Now I was always under the impression that the Chebotarev density theorem, being what one might call a non-Abelian generalisation of the "generalised Dirichlet density theorem", would essentially depend upon the theory of the (non-Abelian) Artin $L$-series.
But the only place where the Artin $L$-series seem to feature in the proof, is when he proves the non-vanishing of the non-principal generalised Dirichlet $L$-series at $s=1$. The use of Artin $L$-series here is of course purely a matter of convenience, as there are more elementary ways of demonstrating the non-vanishing at $s=1$.
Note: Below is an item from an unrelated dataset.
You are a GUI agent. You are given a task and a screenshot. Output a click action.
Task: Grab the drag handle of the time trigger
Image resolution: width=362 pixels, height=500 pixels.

So my question is: Does the proof of the Chebotarev density theorem essentially depend upon the introduction of Artin $L$-series, or can one prove it without them if one demonstrates the non-vanishing of the generalised Dirichlet $L$-series at $s=1$ by other means? Is there some Artinian subtlety that I am missing?
Thank you for your attention.
Best Answer
The point is that while the Chebotarev density theorem is about how often some element $\sigma$ of a possibly non-abelian Galois group of number fields (or more generally global fields) arises as a Frobenius element at some (unramified) prime ideal, by a trick of Deuring the proof can be reduced to the case of the Galois extension corresponding to the subgroup $\langle \sigma\rangle$ generated by $\sigma$, i.e., to a cyclic Galois extension. In this process, the base field changes to the fixed field of $\sigma$, so you need to formulate the Chebotarev density theorem over fairly general number fields in order to use this trick. And once you are in the setting of cyclic Galois extensions, class field theory lets you focus on $L$-functions of finite-order Hecke characters.
Historically, Chebotarev proved his density theorem before class field theory and without Deuring's trick. In fact he proved his density theorem only for Galois extensions of $\mathbf Q$, so he could not take advantage of a reduction to the cyclic case by increasing his base field. The discussion here has references to the original papers by Chebotarev.